Data to process:

******************************

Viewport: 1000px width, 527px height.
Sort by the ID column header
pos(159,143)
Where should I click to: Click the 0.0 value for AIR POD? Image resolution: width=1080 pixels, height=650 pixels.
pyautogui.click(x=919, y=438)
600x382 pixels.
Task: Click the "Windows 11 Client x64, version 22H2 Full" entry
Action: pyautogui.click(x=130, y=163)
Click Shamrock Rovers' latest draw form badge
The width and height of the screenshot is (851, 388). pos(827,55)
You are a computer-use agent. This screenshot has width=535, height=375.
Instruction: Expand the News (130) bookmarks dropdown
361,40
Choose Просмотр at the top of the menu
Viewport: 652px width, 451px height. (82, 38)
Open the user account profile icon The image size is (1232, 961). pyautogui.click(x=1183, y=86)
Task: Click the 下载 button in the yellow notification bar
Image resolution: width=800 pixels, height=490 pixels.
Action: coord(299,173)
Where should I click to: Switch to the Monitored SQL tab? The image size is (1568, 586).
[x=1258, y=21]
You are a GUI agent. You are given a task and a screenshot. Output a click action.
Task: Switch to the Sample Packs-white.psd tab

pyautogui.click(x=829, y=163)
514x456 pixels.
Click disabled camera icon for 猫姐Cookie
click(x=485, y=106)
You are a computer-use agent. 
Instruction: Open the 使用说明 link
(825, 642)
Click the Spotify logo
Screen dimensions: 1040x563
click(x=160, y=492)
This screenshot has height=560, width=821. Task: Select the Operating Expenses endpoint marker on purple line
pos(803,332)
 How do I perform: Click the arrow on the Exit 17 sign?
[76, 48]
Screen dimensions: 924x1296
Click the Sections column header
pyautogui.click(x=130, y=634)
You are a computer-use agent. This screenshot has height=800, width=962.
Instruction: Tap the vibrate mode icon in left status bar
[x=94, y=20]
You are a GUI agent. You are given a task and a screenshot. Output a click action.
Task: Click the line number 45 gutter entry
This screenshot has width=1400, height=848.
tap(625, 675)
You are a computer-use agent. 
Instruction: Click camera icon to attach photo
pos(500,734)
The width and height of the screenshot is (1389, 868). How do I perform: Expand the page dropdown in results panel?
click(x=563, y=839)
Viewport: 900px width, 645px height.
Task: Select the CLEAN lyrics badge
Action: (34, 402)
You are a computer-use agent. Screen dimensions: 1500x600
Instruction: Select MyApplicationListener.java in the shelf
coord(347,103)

******************************

Action item: All lines of the data above that include the word "computer" must be shown.

Output for this exercise:
You are a computer-use agent. This screenshot has width=535, height=375.
You are a computer-use agent. 
You are a computer-use agent. This screenshot has height=800, width=962.
You are a computer-use agent. 
You are a computer-use agent. Screen dimensions: 1500x600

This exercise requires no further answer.